→ **Dataset entries**:
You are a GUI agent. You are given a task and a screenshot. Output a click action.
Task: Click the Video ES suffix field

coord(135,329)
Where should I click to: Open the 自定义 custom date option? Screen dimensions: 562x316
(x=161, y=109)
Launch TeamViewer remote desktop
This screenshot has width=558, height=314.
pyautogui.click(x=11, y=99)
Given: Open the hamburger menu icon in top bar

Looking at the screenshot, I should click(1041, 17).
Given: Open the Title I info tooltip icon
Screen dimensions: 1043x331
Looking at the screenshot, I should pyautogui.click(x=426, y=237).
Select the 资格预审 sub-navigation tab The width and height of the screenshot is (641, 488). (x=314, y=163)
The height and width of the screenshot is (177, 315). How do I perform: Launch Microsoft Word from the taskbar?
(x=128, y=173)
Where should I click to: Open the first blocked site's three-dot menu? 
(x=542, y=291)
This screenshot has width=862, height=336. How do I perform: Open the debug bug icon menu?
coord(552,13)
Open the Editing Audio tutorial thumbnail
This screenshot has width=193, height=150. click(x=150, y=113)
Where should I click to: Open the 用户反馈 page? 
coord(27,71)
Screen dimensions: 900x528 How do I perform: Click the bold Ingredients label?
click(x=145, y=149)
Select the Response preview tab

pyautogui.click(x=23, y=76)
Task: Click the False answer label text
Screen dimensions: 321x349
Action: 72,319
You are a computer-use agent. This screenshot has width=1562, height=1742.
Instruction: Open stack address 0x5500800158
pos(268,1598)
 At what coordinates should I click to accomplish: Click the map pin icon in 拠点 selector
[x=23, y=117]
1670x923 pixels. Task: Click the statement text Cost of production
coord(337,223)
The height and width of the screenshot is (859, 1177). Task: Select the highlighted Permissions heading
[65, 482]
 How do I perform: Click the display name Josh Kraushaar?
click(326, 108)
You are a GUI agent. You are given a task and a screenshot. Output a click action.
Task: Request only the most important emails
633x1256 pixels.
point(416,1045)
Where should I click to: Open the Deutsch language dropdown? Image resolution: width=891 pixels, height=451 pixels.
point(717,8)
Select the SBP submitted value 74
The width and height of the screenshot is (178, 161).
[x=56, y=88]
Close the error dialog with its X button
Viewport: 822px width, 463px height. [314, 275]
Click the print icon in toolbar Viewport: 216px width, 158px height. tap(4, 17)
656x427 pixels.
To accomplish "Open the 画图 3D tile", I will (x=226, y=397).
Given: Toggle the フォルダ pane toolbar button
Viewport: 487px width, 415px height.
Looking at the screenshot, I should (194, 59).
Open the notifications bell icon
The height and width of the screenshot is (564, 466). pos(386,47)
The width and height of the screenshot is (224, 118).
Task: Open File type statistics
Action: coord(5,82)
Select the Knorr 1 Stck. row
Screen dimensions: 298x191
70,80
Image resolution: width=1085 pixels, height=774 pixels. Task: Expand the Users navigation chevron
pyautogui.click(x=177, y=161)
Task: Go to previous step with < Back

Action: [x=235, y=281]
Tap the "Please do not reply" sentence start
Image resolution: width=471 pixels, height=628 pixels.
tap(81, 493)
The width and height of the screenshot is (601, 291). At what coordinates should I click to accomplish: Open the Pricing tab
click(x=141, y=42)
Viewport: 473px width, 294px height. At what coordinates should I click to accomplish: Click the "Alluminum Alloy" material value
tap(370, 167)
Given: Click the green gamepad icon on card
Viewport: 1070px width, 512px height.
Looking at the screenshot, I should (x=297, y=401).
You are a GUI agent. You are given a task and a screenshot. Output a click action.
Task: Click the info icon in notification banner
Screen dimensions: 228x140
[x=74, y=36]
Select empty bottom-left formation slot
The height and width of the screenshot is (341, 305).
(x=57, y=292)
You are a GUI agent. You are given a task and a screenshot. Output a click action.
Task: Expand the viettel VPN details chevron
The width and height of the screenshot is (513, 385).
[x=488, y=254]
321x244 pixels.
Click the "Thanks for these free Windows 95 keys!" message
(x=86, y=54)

→ **Directions for this task**: Going through the listing above, count every line in which the word "info" occurs, and state only the count.

→ **Result**: 2